(Exercise input begins)

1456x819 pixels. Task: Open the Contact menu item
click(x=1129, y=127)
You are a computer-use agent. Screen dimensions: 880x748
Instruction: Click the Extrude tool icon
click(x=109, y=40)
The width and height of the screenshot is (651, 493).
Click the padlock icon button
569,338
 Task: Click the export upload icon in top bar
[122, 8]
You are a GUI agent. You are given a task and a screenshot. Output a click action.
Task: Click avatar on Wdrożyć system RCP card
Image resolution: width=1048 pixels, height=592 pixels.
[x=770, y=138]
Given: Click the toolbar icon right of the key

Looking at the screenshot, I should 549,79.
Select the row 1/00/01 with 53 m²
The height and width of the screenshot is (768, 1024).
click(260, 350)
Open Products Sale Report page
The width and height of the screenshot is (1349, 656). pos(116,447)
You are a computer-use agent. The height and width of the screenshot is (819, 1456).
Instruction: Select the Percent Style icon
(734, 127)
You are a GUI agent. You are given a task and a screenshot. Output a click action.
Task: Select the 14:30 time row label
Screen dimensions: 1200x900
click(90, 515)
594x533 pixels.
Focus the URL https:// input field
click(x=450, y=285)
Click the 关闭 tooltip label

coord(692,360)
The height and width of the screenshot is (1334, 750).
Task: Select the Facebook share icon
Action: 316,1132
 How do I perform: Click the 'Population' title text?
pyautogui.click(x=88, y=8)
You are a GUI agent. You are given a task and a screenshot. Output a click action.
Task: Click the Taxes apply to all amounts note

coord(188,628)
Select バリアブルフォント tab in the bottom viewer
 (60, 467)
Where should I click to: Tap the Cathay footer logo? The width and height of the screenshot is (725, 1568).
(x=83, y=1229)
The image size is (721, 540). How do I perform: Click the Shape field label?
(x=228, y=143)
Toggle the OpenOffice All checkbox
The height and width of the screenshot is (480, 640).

(Exercise input ends)

Retype exactly the lines of the data above, starting at its first line and finishing with the line that has "Task: Select the 14:30 time row label" in it.

# Output of the exercise:
1456x819 pixels. Task: Open the Contact menu item
click(x=1129, y=127)
You are a computer-use agent. Screen dimensions: 880x748
Instruction: Click the Extrude tool icon
click(x=109, y=40)
The width and height of the screenshot is (651, 493).
Click the padlock icon button
569,338
 Task: Click the export upload icon in top bar
[122, 8]
You are a GUI agent. You are given a task and a screenshot. Output a click action.
Task: Click avatar on Wdrożyć system RCP card
Image resolution: width=1048 pixels, height=592 pixels.
[x=770, y=138]
Given: Click the toolbar icon right of the key

Looking at the screenshot, I should 549,79.
Select the row 1/00/01 with 53 m²
The height and width of the screenshot is (768, 1024).
click(260, 350)
Open Products Sale Report page
The width and height of the screenshot is (1349, 656). pos(116,447)
You are a computer-use agent. The height and width of the screenshot is (819, 1456).
Instruction: Select the Percent Style icon
(734, 127)
You are a GUI agent. You are given a task and a screenshot. Output a click action.
Task: Select the 14:30 time row label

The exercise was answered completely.